Apply what you read
1 > Decide whether each statement agrees with the plain-language text below, answering yes or no and quoting the text's deciding words: (a) best-sellers typically come out at grade 6; (b) most 12 year olds could understand the first example sentence; (c) the writer wants all long words dropped.
2 > Please reproduce, word for word, the stretch of the plain-language text below from "What I find" through "not-so-tiny language rant!".

Reading text
%%

Consider the following two sentences:
- His intransigent opinion was sufficient to frustrate, regardless of formal mediation, all attempts at constructive discourse.
- He was so fixed in his views that you couldn’t have a good discussion even using a mediator.
Which one do you think would be accessible to the broadest audience? How old do you think you’d need to be to understand that first sentence? And the second?
I’m putting this to you, because it touches on something that I’m passionate about. Also something which poses problems when discussing language.
Before I go into the issue more, I’ll tell you a bit more about those examples:
- That second sentence could be understood by most 12 year olds. Even if they didn’t know what a mediator was they could probably get an idea from the context.
- The first sentence, in contrast, would be a struggle for many 18 year olds. Of those who did understand it, there’s a good chance they’d be divining the meaning of at least two or three words from context.
I can even verify this by running each sentence through an analysis of reading difficulty and reading age.
That a 12 year old can understand what we write is a good thing, because it means that everyone over that age will probably be okay. Including those who find reading a bit of a struggle.
This comes up a lot in my line of work, and yet the response I’ve come to expect from people when I say the above is “our audience isn’t stupid!”. Nor are most 12 year olds, but that seems to slip their mind.
Not knowing a word doesn’t make you stupid. Vocabulary is learnt. Which is why ‘reading age’ as a measure of how accessible a text is, is talked about in ‘years of education’. So a 12 year old is (roughly) in their 6th year of education.
Having said that, 6 years of education actually covers an awful lot of words, and enough grammar to figure out the odd unfamiliar one.
Take most fiction and run it through an analysis and it’ll come out as between grade 6 and grade 8. Best-sellers are typically grade 6, and that comes back to accessibility.
What disturbs me is the idea that intelligence is linked to both formal education and to language skills.
I guess that’s just because our culture links ‘not understanding’ to ‘stupid’. Ask anyone with a learning disability and they’ll tell you just how often they got told they were stupid before their problem was diagnosed.
What I find ironic is people with ‘big’ vocabularies feeling that they are talking down to others if they write simply when, in truth, a lot of their audience would thank them for something easy to read.
Don’t get me wrong though – I’m not saying ditch all long words or that clauses should be banished. I’m just saying that we need to understand our audience. Remember that they aren’t us. Or, if they are us, realise we probably won’t make the big bucks.
As for work environments, where clear communication should (I feel) be everyone’s goal, remember that simple language means reading takes less time, and that those who speak english as a second language benefit, as do many of those with reading difficulties.
There you go, that’s my not-so-tiny language rant!

%%

Material shown
%%

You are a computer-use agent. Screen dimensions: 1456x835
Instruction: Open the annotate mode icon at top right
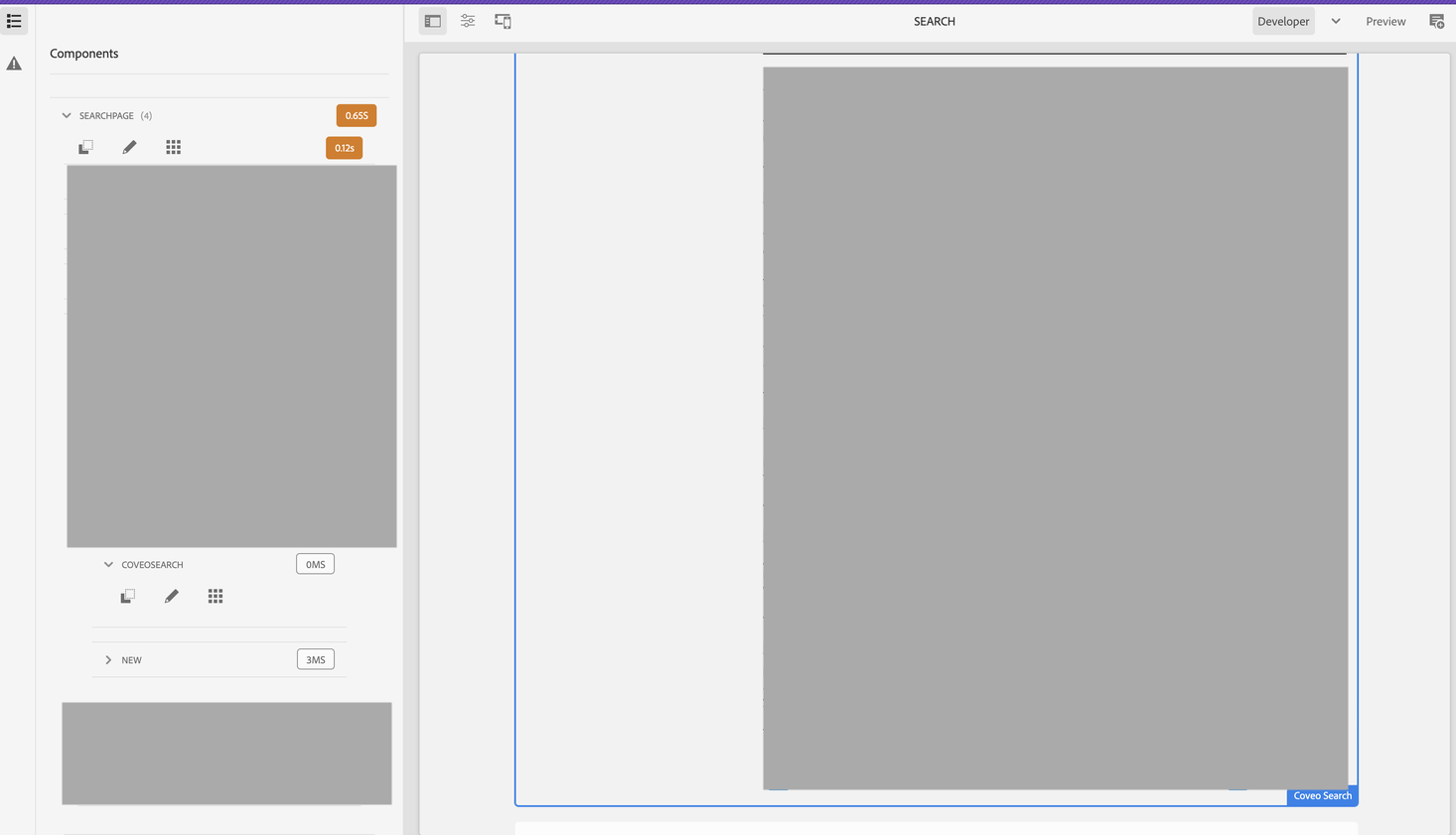pyautogui.click(x=1436, y=21)
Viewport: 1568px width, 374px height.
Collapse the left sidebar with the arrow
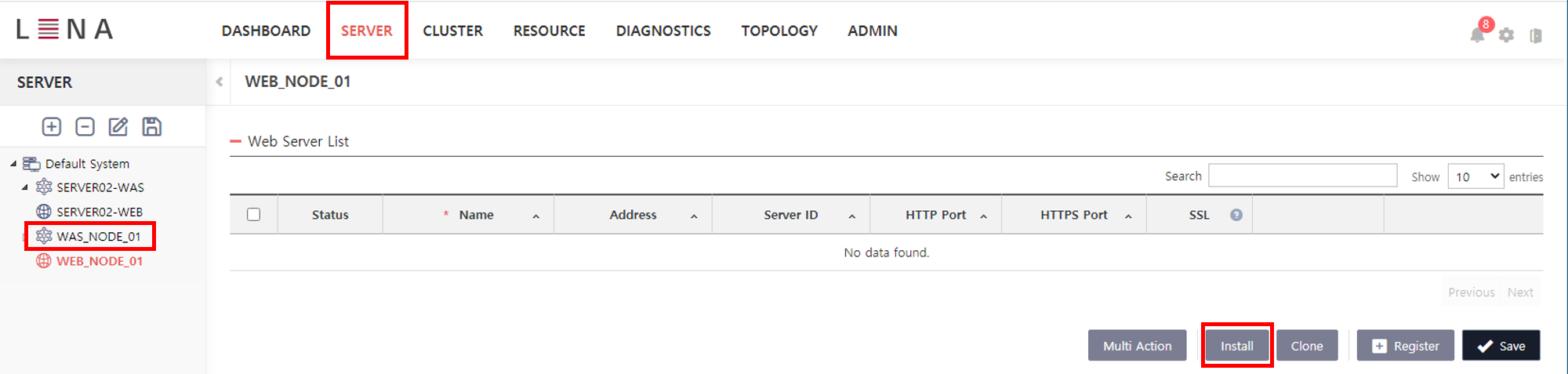[220, 82]
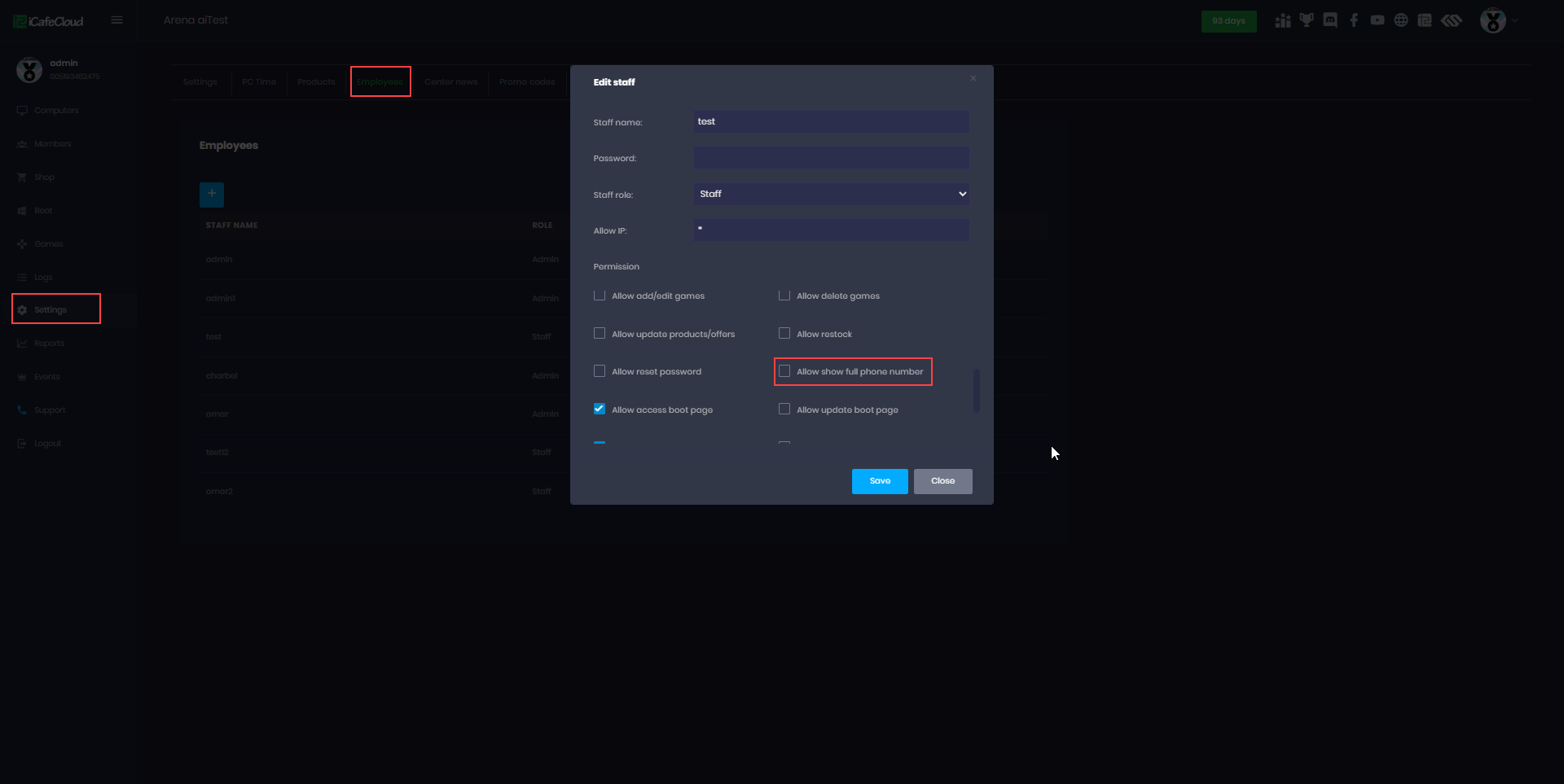Expand the profile avatar menu arrow
Image resolution: width=1564 pixels, height=784 pixels.
click(1515, 20)
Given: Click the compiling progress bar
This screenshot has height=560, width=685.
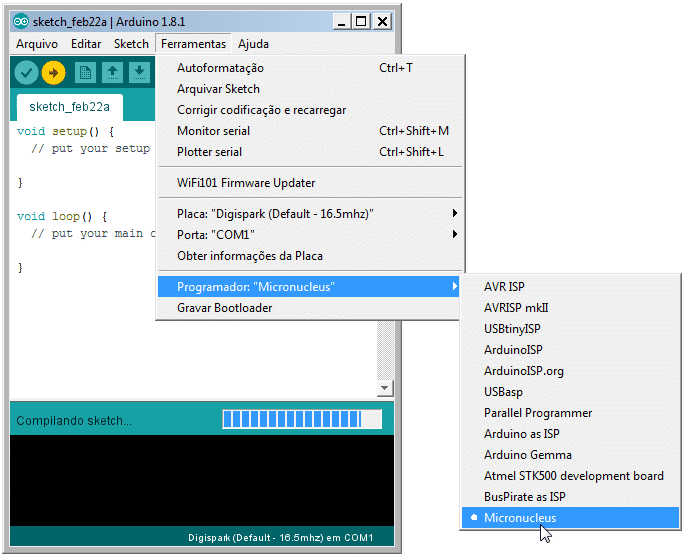Looking at the screenshot, I should pyautogui.click(x=301, y=419).
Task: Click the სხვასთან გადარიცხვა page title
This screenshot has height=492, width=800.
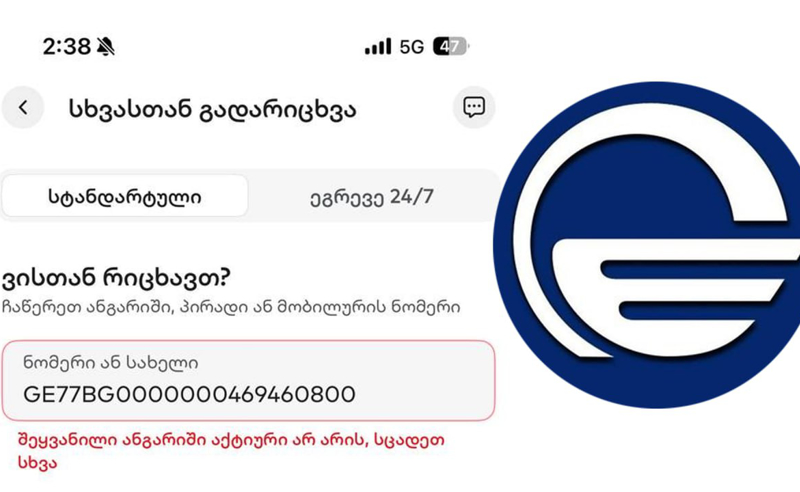Action: pyautogui.click(x=212, y=109)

%%

Task-by-task results
1 >
(a) Yes: "Best-sellers are typically grade 6"
(b) No: "The first sentence, in contrast, would be a struggle for many 18 year olds."
(c) No: "I’m not saying ditch all long words or that clauses should be banished."

2 >
What I find ironic is people with ‘big’ vocabularies feeling that they are talking down to others if they write simply when, in truth, a lot of their audience would thank them for something easy to read.
Don’t get me wrong though – I’m not saying ditch all long words or that clauses should be banished. I’m just saying that we need to understand our audience. Remember that they aren’t us. Or, if they are us, realise we probably won’t make the big bucks.
As for work environments, where clear communication should (I feel) be everyone’s goal, remember that simple language means reading takes less time, and that those who speak english as a second language benefit, as do many of those with reading difficulties.
There you go, that’s my not-so-tiny language rant!